It’s not quite the forgotten Shelby, but the 1969 GT350 and GT500 Mustangs don’t seem to have gained quite the same traction with collectors as the earlier 1967/68 (with its Eleanor aura) and the very first Shelby GT350s from 1965 onwards, based on the very pretty OG Stang.
Maybe it’s something to do with the whole 1969/70 Mustang having gained a few kilos and lost a bit of the styling purity of the earlier cars. Maybe it’s because this was the model that dropped the Cobra badge. Probably, though, it’s because these are the Shelby Mustangs that had the smallest amount of actual input from Carroll Shelby himself.
What happened there? Can’t say for sure. Maybe old Carroll was sick of playing the corporate game with Ford; maybe the canny chook farmer had outstayed his welcome at Dearborn (certainly, sales of the later Shelby Mustangs were down on previous years, and if there’s one thing a company like Ford will pick at, it’s slow sales). Whatever, Shelby officially cut ties with Ford in the summer of ’69, effectively making the ’69 GTs the last of the breed.

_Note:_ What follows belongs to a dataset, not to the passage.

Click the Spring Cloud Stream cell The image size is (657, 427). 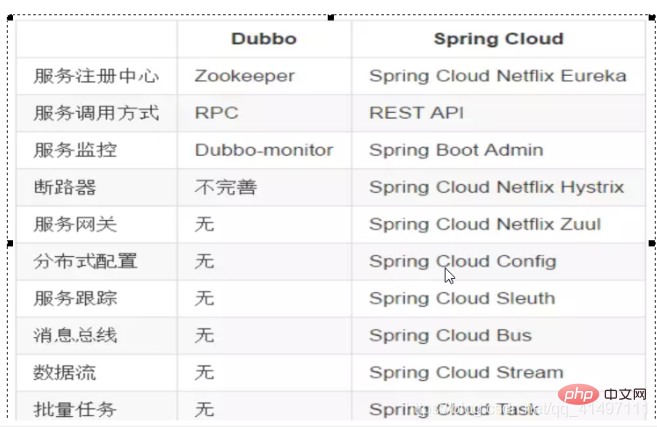(466, 372)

In a production sense then, there were no 1970 GT500s, but some leftover ’69s were sold as ’70 models to get them out the door. And not just in a marketing sense; apparently several hundred cars were given new VINs to make them officially a 1970 car. And get this, the FBI was actually in on it to make sure there was no monkey business in the re-VINning.
Meantime, if the ’69 looks a bit more corporate, that’s probably because it was. Ford’s styling department got hold of the Mustang for the ’69 model year and made it longer. A full four inches longer as it happened, and along with that devised a different front-end styling package from any other Mustang. Not everybody is a fan, of course, and the rear treatment is likewise polarising with its less than dainty detailing and use of Thunderbird-style tail-lights.